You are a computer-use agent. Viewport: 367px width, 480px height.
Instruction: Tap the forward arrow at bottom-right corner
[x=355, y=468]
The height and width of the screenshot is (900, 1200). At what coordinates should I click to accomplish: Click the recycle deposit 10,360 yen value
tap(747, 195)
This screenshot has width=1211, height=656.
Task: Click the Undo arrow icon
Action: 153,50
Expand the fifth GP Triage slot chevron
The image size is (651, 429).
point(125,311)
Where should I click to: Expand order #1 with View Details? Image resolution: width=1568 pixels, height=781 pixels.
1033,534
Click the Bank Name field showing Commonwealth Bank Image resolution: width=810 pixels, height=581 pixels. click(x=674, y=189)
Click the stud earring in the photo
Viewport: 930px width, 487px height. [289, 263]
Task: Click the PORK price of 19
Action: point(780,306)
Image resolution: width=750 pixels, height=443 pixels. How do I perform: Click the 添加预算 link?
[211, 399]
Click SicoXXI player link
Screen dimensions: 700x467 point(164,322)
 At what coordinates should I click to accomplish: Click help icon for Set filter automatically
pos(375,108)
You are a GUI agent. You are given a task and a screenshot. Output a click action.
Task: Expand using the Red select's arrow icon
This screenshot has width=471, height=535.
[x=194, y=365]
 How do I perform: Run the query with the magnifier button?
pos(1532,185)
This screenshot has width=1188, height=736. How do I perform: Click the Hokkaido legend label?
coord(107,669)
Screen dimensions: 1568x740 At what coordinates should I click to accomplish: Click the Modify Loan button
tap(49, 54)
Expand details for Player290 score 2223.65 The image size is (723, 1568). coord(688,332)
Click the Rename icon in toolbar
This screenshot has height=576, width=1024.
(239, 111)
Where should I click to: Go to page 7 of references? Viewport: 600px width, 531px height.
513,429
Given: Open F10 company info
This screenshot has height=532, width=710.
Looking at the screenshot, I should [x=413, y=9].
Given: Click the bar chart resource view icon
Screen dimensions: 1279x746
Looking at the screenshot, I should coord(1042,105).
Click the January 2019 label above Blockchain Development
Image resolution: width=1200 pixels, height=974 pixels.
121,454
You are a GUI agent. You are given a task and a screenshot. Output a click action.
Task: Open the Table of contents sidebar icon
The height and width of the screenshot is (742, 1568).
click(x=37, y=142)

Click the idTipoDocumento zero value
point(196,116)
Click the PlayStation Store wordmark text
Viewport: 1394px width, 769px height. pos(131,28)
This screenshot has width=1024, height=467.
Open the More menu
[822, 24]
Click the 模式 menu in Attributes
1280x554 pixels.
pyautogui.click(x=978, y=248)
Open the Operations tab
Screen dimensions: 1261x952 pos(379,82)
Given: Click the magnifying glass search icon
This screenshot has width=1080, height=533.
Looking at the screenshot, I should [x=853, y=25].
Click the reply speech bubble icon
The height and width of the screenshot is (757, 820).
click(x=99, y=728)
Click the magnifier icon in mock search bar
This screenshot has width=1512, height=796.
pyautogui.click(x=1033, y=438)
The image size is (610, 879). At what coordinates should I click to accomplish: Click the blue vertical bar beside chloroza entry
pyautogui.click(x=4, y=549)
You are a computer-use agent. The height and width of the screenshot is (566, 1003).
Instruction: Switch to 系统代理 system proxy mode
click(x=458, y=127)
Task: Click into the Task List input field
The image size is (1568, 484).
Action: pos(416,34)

┄┄┄┄┄┄┄┄┄┄┄┄┄┄┄┄┄┄┄┄

▶ Assigned task
Work through the records line by line and tally those with the word "field". Report only the total.

▶ Written answer
2